■ **TASK INSTRUCTIONS**: Update the data below by replacing every "Image resolution" with "Screenshot resolution", and keep everything else the same.

☆ ☆ ☆ ☆

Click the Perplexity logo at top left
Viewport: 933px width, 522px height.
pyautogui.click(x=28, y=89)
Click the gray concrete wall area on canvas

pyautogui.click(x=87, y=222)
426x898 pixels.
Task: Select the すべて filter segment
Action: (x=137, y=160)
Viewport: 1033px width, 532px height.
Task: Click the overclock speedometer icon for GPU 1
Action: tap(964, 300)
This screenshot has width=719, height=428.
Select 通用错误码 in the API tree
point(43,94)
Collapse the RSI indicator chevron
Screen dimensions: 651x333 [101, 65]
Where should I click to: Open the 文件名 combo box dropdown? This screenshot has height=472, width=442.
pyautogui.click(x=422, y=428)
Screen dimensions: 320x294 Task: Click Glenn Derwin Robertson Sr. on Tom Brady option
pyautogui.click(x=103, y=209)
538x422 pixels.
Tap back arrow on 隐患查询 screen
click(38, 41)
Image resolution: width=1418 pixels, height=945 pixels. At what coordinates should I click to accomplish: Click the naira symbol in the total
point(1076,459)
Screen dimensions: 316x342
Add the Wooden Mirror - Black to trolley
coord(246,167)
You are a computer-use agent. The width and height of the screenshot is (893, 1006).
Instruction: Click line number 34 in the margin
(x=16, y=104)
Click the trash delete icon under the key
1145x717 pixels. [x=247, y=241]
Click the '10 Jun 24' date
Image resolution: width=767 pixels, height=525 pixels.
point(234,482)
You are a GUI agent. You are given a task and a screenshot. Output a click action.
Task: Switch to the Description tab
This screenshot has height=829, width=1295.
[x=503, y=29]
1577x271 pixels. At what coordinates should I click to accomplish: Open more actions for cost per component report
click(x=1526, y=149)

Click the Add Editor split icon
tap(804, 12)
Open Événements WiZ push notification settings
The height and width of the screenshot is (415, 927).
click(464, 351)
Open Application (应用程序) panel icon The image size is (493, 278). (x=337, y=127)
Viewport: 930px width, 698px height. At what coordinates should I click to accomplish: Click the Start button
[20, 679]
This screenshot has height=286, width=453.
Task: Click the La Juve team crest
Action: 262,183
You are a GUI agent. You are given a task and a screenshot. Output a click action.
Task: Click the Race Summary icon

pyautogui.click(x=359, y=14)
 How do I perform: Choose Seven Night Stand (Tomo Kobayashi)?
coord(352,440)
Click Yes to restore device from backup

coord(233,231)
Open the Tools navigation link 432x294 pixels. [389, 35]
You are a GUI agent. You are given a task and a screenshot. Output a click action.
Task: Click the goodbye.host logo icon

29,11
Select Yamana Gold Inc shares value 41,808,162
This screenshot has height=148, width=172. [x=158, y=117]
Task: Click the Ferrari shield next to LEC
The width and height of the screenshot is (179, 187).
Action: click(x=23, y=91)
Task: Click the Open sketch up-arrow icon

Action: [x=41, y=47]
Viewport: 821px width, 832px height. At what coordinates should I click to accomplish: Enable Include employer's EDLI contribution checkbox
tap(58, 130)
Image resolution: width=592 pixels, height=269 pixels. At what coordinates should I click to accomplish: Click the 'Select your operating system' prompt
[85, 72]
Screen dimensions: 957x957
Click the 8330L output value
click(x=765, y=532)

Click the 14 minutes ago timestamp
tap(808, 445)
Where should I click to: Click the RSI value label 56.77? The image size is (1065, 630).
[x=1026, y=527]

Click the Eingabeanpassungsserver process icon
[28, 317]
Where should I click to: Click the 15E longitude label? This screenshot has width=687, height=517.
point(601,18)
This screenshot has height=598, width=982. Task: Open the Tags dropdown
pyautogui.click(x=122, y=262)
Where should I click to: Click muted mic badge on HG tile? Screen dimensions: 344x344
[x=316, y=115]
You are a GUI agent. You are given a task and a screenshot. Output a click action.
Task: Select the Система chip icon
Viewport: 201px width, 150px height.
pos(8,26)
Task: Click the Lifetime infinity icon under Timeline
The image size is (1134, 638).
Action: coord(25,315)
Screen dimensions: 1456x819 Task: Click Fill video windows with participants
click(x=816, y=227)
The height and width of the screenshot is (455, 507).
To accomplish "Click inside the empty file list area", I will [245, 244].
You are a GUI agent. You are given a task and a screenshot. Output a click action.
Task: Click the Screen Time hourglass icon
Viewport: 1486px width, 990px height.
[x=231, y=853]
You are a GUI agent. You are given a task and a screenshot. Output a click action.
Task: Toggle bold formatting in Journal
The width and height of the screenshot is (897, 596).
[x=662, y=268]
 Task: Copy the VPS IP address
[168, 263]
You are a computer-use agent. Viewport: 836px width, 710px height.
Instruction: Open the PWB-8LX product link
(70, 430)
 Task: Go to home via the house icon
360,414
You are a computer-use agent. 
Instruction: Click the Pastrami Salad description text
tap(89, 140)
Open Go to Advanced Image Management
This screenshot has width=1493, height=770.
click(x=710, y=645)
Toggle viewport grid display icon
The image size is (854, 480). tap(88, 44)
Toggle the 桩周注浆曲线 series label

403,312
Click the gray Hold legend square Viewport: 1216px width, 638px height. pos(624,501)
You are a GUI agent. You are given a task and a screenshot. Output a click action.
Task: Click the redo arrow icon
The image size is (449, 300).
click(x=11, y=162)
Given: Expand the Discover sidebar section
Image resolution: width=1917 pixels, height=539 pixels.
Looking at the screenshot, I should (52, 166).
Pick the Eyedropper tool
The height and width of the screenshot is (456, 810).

☆ ☆ ☆ ☆

■ **COMPLETE OUTPUT**:
Click the Perplexity logo at top left
Viewport: 933px width, 522px height.
pyautogui.click(x=28, y=89)
Click the gray concrete wall area on canvas

pyautogui.click(x=87, y=222)
426x898 pixels.
Task: Select the すべて filter segment
Action: (x=137, y=160)
Viewport: 1033px width, 532px height.
Task: Click the overclock speedometer icon for GPU 1
Action: tap(964, 300)
This screenshot has width=719, height=428.
Select 通用错误码 in the API tree
point(43,94)
Collapse the RSI indicator chevron
Screen dimensions: 651x333 [101, 65]
Where should I click to: Open the 文件名 combo box dropdown? This screenshot has height=472, width=442.
pyautogui.click(x=422, y=428)
Screen dimensions: 320x294 Task: Click Glenn Derwin Robertson Sr. on Tom Brady option
pyautogui.click(x=103, y=209)
538x422 pixels.
Tap back arrow on 隐患查询 screen
click(38, 41)
Screenshot resolution: width=1418 pixels, height=945 pixels. At what coordinates should I click to accomplish: Click the naira symbol in the total
point(1076,459)
Screen dimensions: 316x342
Add the Wooden Mirror - Black to trolley
coord(246,167)
You are a computer-use agent. The width and height of the screenshot is (893, 1006).
Instruction: Click line number 34 in the margin
(x=16, y=104)
Click the trash delete icon under the key
1145x717 pixels. [x=247, y=241]
Click the '10 Jun 24' date
Screenshot resolution: width=767 pixels, height=525 pixels.
point(234,482)
You are a GUI agent. You are given a task and a screenshot. Output a click action.
Task: Switch to the Description tab
This screenshot has height=829, width=1295.
[x=503, y=29]
1577x271 pixels. At what coordinates should I click to accomplish: Open more actions for cost per component report
click(x=1526, y=149)

Click the Add Editor split icon
tap(804, 12)
Open Événements WiZ push notification settings
The height and width of the screenshot is (415, 927).
click(464, 351)
Open Application (应用程序) panel icon The image size is (493, 278). (x=337, y=127)
Viewport: 930px width, 698px height. At what coordinates should I click to accomplish: Click the Start button
[20, 679]
This screenshot has height=286, width=453.
Task: Click the La Juve team crest
Action: 262,183
You are a GUI agent. You are given a task and a screenshot. Output a click action.
Task: Click the Race Summary icon

pyautogui.click(x=359, y=14)
 How do I perform: Choose Seven Night Stand (Tomo Kobayashi)?
coord(352,440)
Click Yes to restore device from backup

coord(233,231)
Open the Tools navigation link 432x294 pixels. [389, 35]
You are a GUI agent. You are given a task and a screenshot. Output a click action.
Task: Click the goodbye.host logo icon

29,11
Select Yamana Gold Inc shares value 41,808,162
This screenshot has height=148, width=172. [x=158, y=117]
Task: Click the Ferrari shield next to LEC
The width and height of the screenshot is (179, 187).
Action: click(x=23, y=91)
Task: Click the Open sketch up-arrow icon

Action: [x=41, y=47]
Viewport: 821px width, 832px height. At what coordinates should I click to accomplish: Enable Include employer's EDLI contribution checkbox
tap(58, 130)
Screenshot resolution: width=592 pixels, height=269 pixels. At what coordinates should I click to accomplish: Click the 'Select your operating system' prompt
[85, 72]
Screen dimensions: 957x957
Click the 8330L output value
click(x=765, y=532)

Click the 14 minutes ago timestamp
tap(808, 445)
Where should I click to: Click the RSI value label 56.77? The image size is (1065, 630).
[x=1026, y=527]

Click the Eingabeanpassungsserver process icon
[28, 317]
Where should I click to: Click the 15E longitude label? This screenshot has width=687, height=517.
point(601,18)
This screenshot has height=598, width=982. Task: Open the Tags dropdown
pyautogui.click(x=122, y=262)
Where should I click to: Click muted mic badge on HG tile? Screen dimensions: 344x344
[x=316, y=115]
You are a GUI agent. You are given a task and a screenshot. Output a click action.
Task: Select the Система chip icon
Viewport: 201px width, 150px height.
pos(8,26)
Task: Click the Lifetime infinity icon under Timeline
The image size is (1134, 638).
Action: coord(25,315)
Screen dimensions: 1456x819 Task: Click Fill video windows with participants
click(x=816, y=227)
The height and width of the screenshot is (455, 507).
To accomplish "Click inside the empty file list area", I will [245, 244].
You are a GUI agent. You are given a task and a screenshot. Output a click action.
Task: Click the Screen Time hourglass icon
Viewport: 1486px width, 990px height.
[x=231, y=853]
You are a GUI agent. You are given a task and a screenshot. Output a click action.
Task: Toggle bold formatting in Journal
The width and height of the screenshot is (897, 596).
[x=662, y=268]
 Task: Copy the VPS IP address
[168, 263]
You are a computer-use agent. Viewport: 836px width, 710px height.
Instruction: Open the PWB-8LX product link
(70, 430)
 Task: Go to home via the house icon
360,414
You are a computer-use agent. 
Instruction: Click the Pastrami Salad description text
tap(89, 140)
Open Go to Advanced Image Management
This screenshot has width=1493, height=770.
click(x=710, y=645)
Toggle viewport grid display icon
The image size is (854, 480). tap(88, 44)
Toggle the 桩周注浆曲线 series label

403,312
Click the gray Hold legend square Viewport: 1216px width, 638px height. pos(624,501)
You are a GUI agent. You are given a task and a screenshot. Output a click action.
Task: Click the redo arrow icon
The image size is (449, 300).
click(x=11, y=162)
Given: Expand the Discover sidebar section
Screenshot resolution: width=1917 pixels, height=539 pixels.
Looking at the screenshot, I should (52, 166).
Pick the Eyedropper tool
The height and width of the screenshot is (456, 810).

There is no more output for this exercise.